----- Given text
Tuesday, August 25, 2009

THE GREATEST SONGS IN HUMAN HISTORY: "PFFT YOU WERE GONE"

Gordie Tapp and Archie Campbell, eloquent troubadours of the broken heart.

I've been told over the years that I'm a complete and total failure as a black man for a number of reasons and one of those reasons is my undying love for that paragon of redneck humor, HEE HAW. Inexplicably running from 1969-1992, that weekly show was an hour-long showcase for the country music world's best and brightest to strut their stuff, but while that was all well and good what made me a fan for life were the incredibly lowbrow blasts of cornpone humor that were basically a self-deprecating form of minstrelsy about white folks. My late granddaddy Ozane — himself a self-described "Injun" who was also a Lawrence Welk booster — was the member of my family who turned me on to this stuff (much to my mother's eternal chagrin) and while we both enjoyed the drawled antics of the borderline-mongoloids on display, we laughed our asses off whenever Archie Campbell showed up in farmer gear to sing "Pfft You Were Gone."

Depending on where you look, "Pfft You Were Gone" is credited to Buck Owens, but I'd be willing to bet a finger or two that Archie Campbell came up with it in the first place, by virtue of him having a career as a country music humorist well before HEE HAW as well as him having recorded the song on one of his albums back in 1966, three years before the advent of HEE HAW. And while I do remember Buck Owens singing it a couple of times, it was nearly always Archie Campbell who would give voice to the plaintive lyrics, usually accompanied by Gordie Tapp.

"Pfft You Were Gone" pokes fun at one of the most venerable of country music subjects, namely that of a man being left by his wife for whatever reason, and over the years the song provided a virtual laundry list of causes for the unnamed wife's desertion. And funny though the template version of the song is, it only got better when damned near every guest ever to appear on HEE HAW got a shot at singing along with it. Many were the country stars and Hollywood celebs who donned overalls and stood before that famous picket fence to bemoan being jilted, including Connecticut Eye-Talian Ernest Borgnine,

— yes, I said ERNEST FUCKING BORGNINE!!! — but my personal favorite was when ultra-serious and deep-voiced Ponderosa patriarch Lorne Greene willingly sent his dignity rocketing straight down the bowl by accompanying Campbell.
----------
■ Parts of the exercise:
(1) In the post about "Pfft You Were Gone," what year did Archie Campbell record the song on one of his albums?
(2) Print the part of the post about "Pfft You Were Gone" starting with "Depending on where" and going on through "by Gordie Tapp.".
(3) Write the next part of the post about "Pfft You Were Gone," picking up after its final sentence.
The data that comes next has a different source than the post about "Pfft You Were Gone."
----- Material supplied
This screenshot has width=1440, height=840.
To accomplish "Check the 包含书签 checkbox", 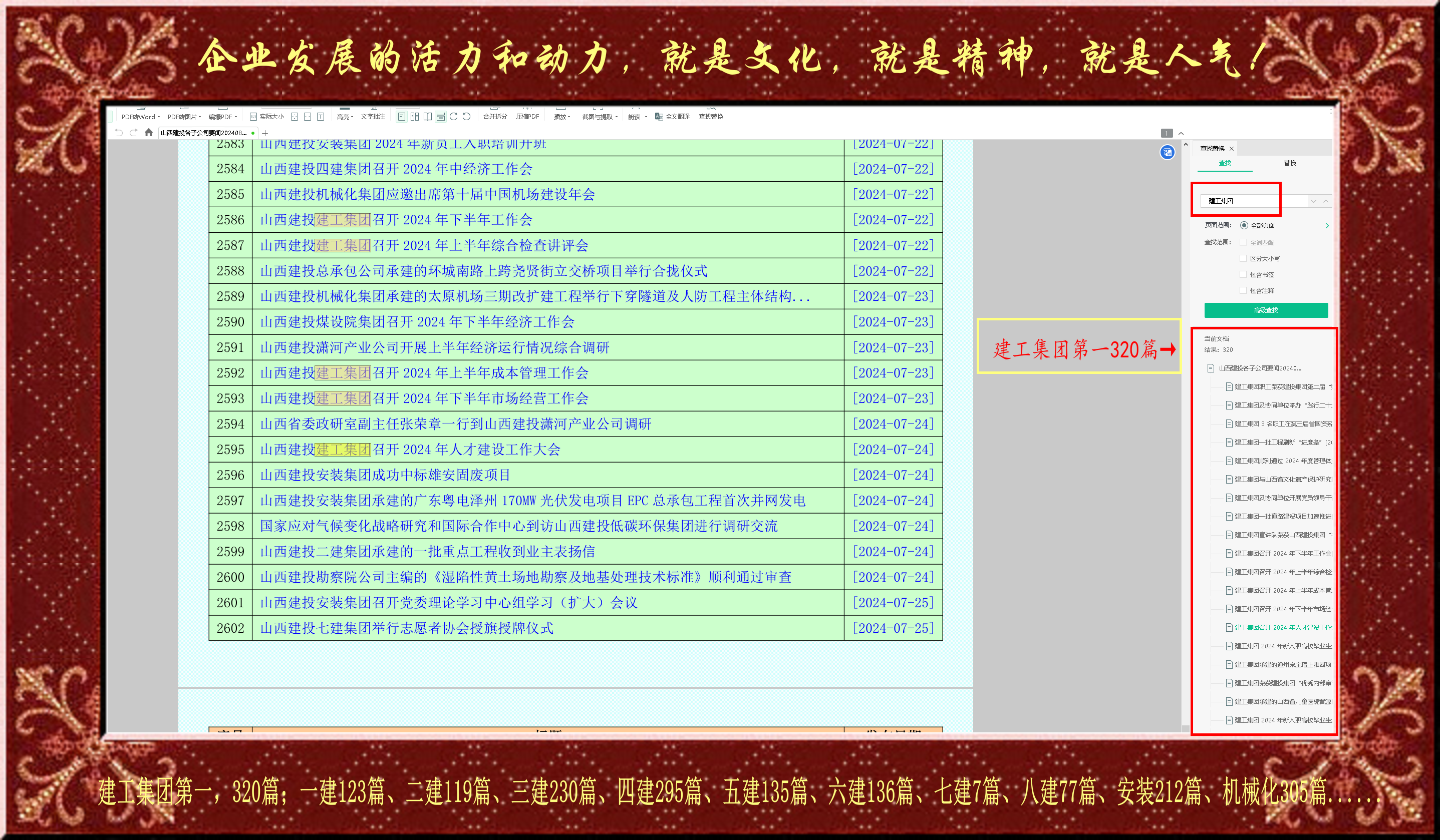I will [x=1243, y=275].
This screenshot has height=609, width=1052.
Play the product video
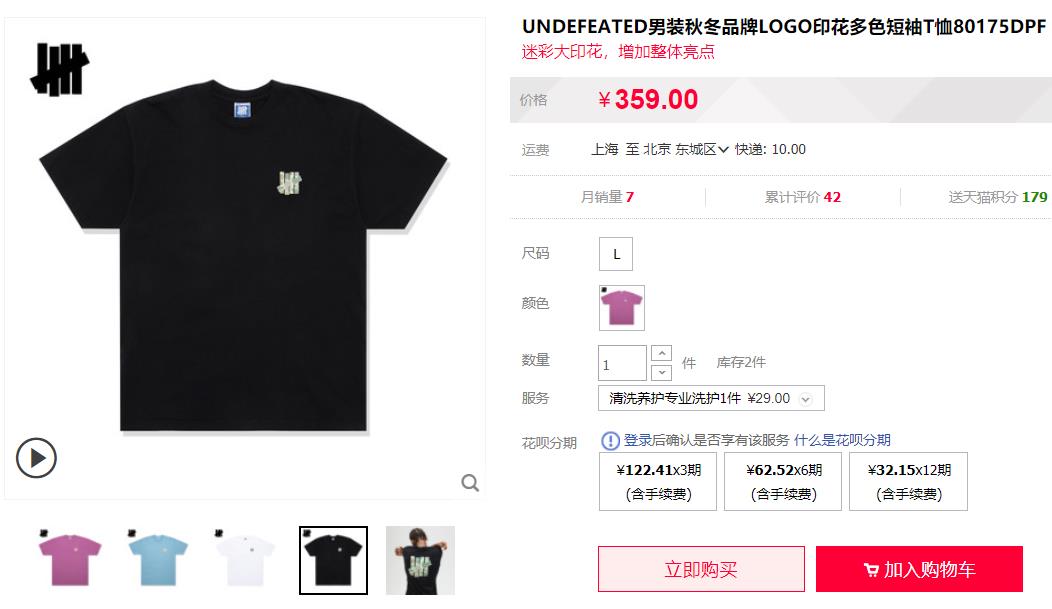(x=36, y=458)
----------
■ Results of the exercise:
(1) 1966

(2)
Depending on where you look, "Pfft You Were Gone" is credited to Buck Owens, but I'd be willing to bet a finger or two that Archie Campbell came up with it in the first place, by virtue of him having a career as a country music humorist well before HEE HAW as well as him having recorded the song on one of his albums back in 1966, three years before the advent of HEE HAW. And while I do remember Buck Owens singing it a couple of times, it was nearly always Archie Campbell who would give voice to the plaintive lyrics, usually accompanied by Gordie Tapp.

(3)
As the years went by, the lyrics became more and more absurd, and I earnestly hope that some day a triple album will be released of nothing but multiple versions of "Pfft You Were Gone," just so I can sit there and laugh like a moron while wishing Granddaddy Ozane were still with us. Anyway, here are the song's initial lyrics, from which sprouted a musical kudzu of silliness:

Down here on the farm the weather gets messy

Laying around with nothin' to do

When you went away, you took my cow Bessie

I miss her darling, more than I miss you


You took off your leg, your wig and your eye glass

And you shoud've seen the look on my face
I wanted to kiss, I wanted to hug you
But you were scattered all over the place


Chorus: Where, where, are you tonight?
Why did you leave me here all alone?

I searched the world over,
And thought I found true love.
You met another and
Phht! you were gone.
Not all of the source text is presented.